Task prompt =
Carry on the write-up about adversarial attacks on image networks from its last sentence, adding one more paragraph to its further reading section.

Page text =
=== Section Start ===

Starting with the simplest adversarial attack, the Fast Gradient Sign Method (FGSM). It is fairly computationally inexpensive attack that worked against most of the sample images. FGSM, however, has difficulties against some of the more difficult images with higher initial confidences. Also, the manipulations to the image are most of the time noticeable. This attack may have its place in quickly generating large quantities of adversarial examples.

One extension of FGSM, the Basic Iterative Method (BIM), is more computationally expensive. However, it is also much more effective in both attacking the network and hiding the perturbations from humans. In our experiments BIM succeeded almost every of the time with he most confident adversaries.

Adversaries which are truly imperceptible can be generated by DeepFool, a different type of algorithm.

Further Reading and Other Work

The attacks we discussed in this project are optimization based. Xiao et al. use a feed-forward net to generate adversaries and a discriminator network to ensure the image remains realistic to humans. Their AdvGAN attacks are targeted and don’t need a gradient to work with once the generator network is trained.

=== Section End ===

Raw data =
=== Section Start ===

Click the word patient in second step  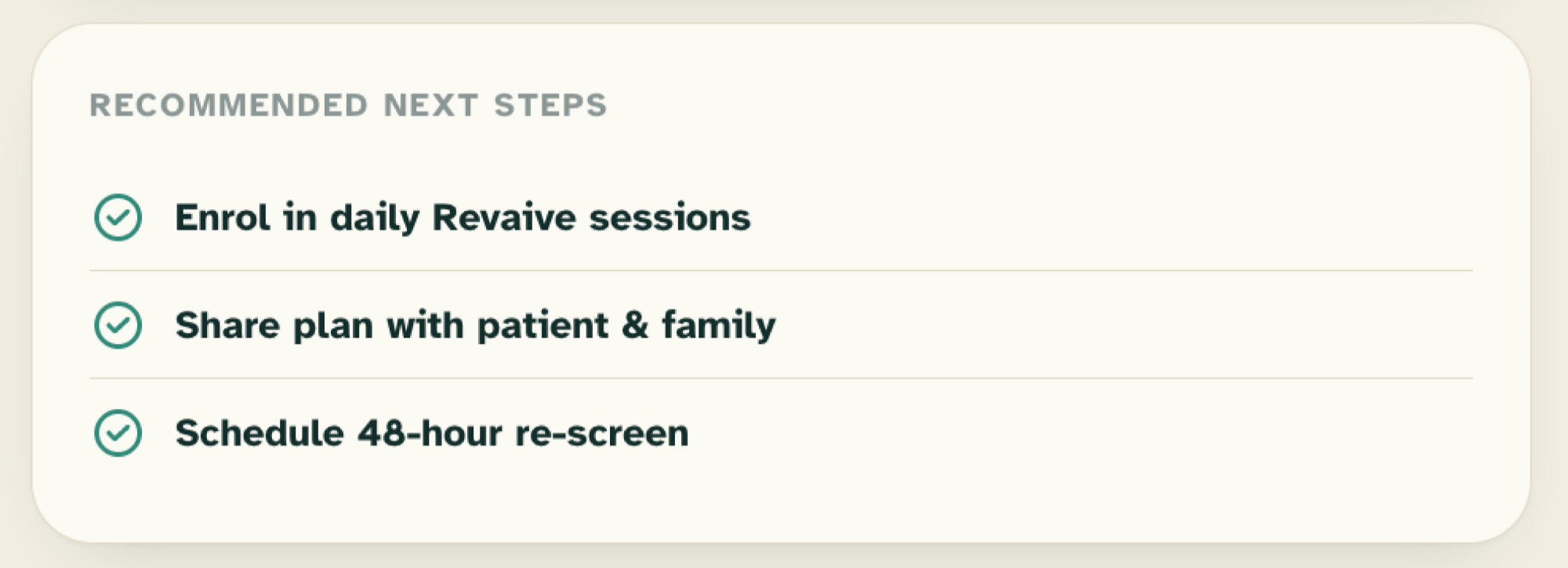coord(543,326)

=== Section End ===
=== Section Start ===

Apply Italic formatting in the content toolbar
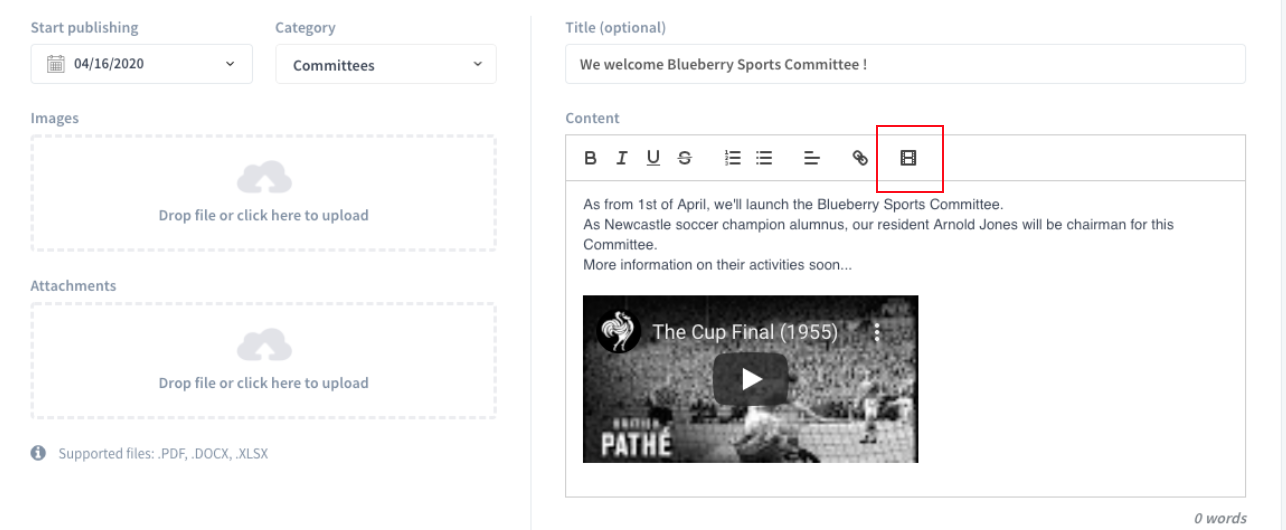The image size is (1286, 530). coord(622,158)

=== Section End ===

Solved problem =
Earlier we presented some work which explains why adversarial examples exist. Geirhos et al. provide an interesting generalization of this. Both biological and artificial learning systems try to achieve a goal with the “least effort”. This can cause them to use solutions which are not aligned with the human expectation. This is called shortcut learning. In this context adversarial attacks in the image domain are considered helpful in testing how well the model’s solution is aligned with the human expectation.